We’ve never actually played in Frisco. We’ve eaten breakfast there a bunch of times. … We love the Log Cabin; we’ve probably eaten there at least 10 times over the years.”

Thin air, direct sound

Garrod said the band is ready for its return to the mountains.

“It’s just really beautiful to get up there this time of year,” he said. “I’m looking forward to the scene up in the mountains. Right now, I’m in Oakland, an industrial sort of wasteland; it’s enlightening to my soul to get up there. The air is thin, and the sound is direct.”

Tea Leaf Green put out a new record last month called “In the Wake,” which was more than a year in the making and recorded at Coyote Hearing in Oakland. The 13-track album features appearances by Dan Lebowitz (ALO), Leslie Helpert, the Jazz Mafia Horns and others.

“Everything’s new in the band right now,” Garrod said. “We’ve got a whole new set of music we are getting excited to play and explore. We recorded songs we’ve never played before live, so we’re seeing how they unfold in real life outside of the studio.

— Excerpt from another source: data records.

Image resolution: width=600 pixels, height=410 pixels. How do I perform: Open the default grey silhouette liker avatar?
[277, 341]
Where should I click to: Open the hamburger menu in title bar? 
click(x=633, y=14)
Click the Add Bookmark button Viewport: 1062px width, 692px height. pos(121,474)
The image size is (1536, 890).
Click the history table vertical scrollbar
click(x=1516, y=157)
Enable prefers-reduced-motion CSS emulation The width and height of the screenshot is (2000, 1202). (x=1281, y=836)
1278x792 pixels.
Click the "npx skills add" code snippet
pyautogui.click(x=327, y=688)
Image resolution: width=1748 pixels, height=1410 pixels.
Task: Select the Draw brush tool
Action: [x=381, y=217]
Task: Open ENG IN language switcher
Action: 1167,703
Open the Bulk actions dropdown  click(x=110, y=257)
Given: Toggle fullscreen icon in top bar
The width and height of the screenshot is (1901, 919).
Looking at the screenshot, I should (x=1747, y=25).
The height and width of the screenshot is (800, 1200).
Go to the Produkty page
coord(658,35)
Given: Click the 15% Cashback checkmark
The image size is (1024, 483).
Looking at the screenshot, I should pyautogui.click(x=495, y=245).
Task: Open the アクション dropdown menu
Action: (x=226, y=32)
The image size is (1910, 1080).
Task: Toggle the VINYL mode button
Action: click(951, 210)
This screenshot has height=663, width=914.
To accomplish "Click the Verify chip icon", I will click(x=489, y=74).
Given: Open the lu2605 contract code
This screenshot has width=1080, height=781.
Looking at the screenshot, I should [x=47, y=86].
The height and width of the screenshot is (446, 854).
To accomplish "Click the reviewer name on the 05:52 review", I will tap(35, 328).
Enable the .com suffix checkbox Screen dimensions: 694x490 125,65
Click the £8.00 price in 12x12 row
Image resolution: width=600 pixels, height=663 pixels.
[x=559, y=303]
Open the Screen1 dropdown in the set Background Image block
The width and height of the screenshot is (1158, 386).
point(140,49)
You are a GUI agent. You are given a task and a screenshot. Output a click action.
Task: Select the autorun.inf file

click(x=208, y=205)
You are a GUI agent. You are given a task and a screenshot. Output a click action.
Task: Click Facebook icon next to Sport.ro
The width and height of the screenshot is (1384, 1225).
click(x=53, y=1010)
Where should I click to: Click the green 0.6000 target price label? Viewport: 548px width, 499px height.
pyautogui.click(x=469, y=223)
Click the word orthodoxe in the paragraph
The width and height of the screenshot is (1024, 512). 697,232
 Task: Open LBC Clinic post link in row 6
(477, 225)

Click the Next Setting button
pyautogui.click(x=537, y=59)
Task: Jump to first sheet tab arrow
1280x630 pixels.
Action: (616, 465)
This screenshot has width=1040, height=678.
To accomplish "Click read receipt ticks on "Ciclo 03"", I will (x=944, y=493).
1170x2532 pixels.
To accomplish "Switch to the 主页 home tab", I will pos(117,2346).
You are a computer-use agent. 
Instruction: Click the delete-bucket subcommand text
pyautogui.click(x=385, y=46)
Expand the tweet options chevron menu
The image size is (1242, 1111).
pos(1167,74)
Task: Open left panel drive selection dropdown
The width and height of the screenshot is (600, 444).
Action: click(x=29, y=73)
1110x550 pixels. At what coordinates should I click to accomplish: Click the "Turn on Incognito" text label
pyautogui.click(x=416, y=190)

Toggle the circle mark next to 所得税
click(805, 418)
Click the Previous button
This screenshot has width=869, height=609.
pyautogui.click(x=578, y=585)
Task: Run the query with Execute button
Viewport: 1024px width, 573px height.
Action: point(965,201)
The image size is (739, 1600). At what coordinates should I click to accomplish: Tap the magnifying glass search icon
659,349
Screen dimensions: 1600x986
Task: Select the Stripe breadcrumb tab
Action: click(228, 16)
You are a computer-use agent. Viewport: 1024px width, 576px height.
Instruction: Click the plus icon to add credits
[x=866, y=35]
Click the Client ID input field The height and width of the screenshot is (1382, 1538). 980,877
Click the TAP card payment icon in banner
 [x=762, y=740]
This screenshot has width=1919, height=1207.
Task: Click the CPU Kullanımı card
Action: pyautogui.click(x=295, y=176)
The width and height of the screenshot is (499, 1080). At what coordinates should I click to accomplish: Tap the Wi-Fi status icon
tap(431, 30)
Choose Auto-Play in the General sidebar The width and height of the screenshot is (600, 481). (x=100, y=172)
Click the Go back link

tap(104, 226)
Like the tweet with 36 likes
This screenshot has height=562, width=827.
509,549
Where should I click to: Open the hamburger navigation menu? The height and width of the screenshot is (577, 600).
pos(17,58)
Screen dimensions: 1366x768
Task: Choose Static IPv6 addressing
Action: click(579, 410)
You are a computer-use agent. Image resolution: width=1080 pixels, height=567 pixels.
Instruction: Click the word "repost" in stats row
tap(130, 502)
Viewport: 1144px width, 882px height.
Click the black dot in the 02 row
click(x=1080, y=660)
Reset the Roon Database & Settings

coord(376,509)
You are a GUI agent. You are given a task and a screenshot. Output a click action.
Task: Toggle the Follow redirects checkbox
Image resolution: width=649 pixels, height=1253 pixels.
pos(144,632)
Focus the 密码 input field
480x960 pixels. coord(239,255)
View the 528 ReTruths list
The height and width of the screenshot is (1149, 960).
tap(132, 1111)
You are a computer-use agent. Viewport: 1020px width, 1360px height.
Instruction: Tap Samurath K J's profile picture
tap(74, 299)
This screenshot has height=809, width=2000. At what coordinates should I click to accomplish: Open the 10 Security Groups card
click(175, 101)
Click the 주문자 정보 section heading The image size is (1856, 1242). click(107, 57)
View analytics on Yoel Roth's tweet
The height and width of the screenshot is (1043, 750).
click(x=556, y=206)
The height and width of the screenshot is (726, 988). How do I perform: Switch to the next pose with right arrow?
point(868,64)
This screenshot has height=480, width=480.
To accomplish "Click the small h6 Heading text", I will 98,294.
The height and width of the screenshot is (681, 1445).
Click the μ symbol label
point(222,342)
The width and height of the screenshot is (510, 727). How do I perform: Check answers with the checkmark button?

“We really kind of went and took advantage of the studio and tried to experiment with different sounds and get ourselves out of our normal habits of how we play on everything. We would show up one at a time and think about the songs and think about what we needed, not really what we had. We’re trying to translate what we did in the studio to our live show. It can be challenging for us at times, but I think it’s worth it for the audience because they get to watch us discover it for the first time ourselves.”

On the road

Garrod said the band travels so much that he doesn’t have a fixed address at this point.

“I’ve been on the road for 10 years, and at this point, I feel like that’s more my home than wherever I end up,” he said. “It can be disorienting and exhausting, but it’s always an adventure. I like being able to wake up in the morning and truly not know what’s going to happen; anything can happen.

“I think a lot of people if they have a day-to-day job that they go to, they wake up in the morning and you know exactly what’s going to happen that day. Living on the road is a constant act of improvisation.”

But Garrod said one day he’d like to settle down.

“It’s fun for now, but you kind of get introspective sometimes and you think, ‘Am I going to survive this much longer?’ It’s taxing, and I fantasize about having a farm and making pickles and having goats. … I want to grow some kale and beets and that kind of stuff.”

For now, Tea Leaf Green will stick to touring, making music and captivating audiences.

“Expect a lot of dancing and some good times, some songs, maybe a couple of tears if we’re lucky,” Garrod said. “We do a lot of improve on stage, so it’s a ritual of joy, if you will.”